Here's an ag-related bill Rep. Kristi Noem should get on board with: H.R. 965, the Preservation of Antibiotics for Medical Treatment Act. This bill, from Rep. Louise Slaughter (D-NY), would reduce the public health threat of antibiotic-resistant bacteria by restricting the non-therapeutic use of antibiotics in livestock. Non-therapeutic—that means farmers aren't treating sick critters; they're just pumping drugs into their cows and pigs to make them grow faster.
According to FDA findings cited in the bill text, 80% of antibiotics disseminated in the United States in 2009 went directly into animals we eat. That distribution puts a lot of antibiotics into our rivers, lakes, and soil, where bacteria have ample opportunity to evolve resistance to our drugs.
Resistant bacteria already kill 70,000 people a year in American hospitals. Norwegian hospitals made significant progress against this problem by cutting their use of antibiotics. But when the ag-industrial complex pumps four times as many unnecessary antibiotics into the environment, hospital-based solutions alone aren't enough to combat this public health risk. If we want penicillin and tetracycline to keep working, we need to sharply reduce antibiotic use in agriculture and give bacteria fewer opportunities to mutate and beat our drugs.
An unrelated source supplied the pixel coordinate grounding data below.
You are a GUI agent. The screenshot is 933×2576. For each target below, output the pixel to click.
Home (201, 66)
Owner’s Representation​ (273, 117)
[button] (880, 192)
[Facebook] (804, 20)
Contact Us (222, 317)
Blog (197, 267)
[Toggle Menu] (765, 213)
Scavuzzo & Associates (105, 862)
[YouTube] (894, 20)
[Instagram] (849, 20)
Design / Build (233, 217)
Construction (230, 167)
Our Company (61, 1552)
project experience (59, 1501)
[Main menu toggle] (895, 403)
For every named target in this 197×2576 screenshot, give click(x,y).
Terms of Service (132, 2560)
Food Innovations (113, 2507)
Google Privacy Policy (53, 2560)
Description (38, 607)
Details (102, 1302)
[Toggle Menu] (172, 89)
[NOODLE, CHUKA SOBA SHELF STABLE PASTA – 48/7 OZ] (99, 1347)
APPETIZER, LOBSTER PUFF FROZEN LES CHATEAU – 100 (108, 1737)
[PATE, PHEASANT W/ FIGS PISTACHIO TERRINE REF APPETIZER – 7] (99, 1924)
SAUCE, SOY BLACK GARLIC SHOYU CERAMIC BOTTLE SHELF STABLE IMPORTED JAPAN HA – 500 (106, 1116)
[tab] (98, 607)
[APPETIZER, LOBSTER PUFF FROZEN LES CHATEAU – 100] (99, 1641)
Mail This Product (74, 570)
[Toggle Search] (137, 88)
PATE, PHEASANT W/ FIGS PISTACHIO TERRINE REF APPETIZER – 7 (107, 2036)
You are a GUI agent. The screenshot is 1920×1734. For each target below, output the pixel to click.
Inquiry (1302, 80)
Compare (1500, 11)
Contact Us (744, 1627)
The drug and ag lobbies will holler that antibiotics are essential to modern agriculture. However...
The experience of farmers in the European Union, where dosing animals with sub-therapeutic levels of antibiotics was banned in 1998, suggests otherwise. Denmark is the world's largest pork exporting country, and most of its hogs are raised in large confined operations much like those used by the U.S. pork industry. In that country, the overall use of antibiotics fell by 37 percent between 1994 and 2009, according to a study by Denmark's National Food Institute. Correspondingly, levels of resistant bacteria in animals and people plummeted, but production levels of meat either stayed the same or increased: The average daily weight gain per pig was actually higher in 2008 than in 1992 when antibiotics were routinely administered [Barry Estabrook, "You Want Superbugs with That?" OnEarth.org, 2011.05.27].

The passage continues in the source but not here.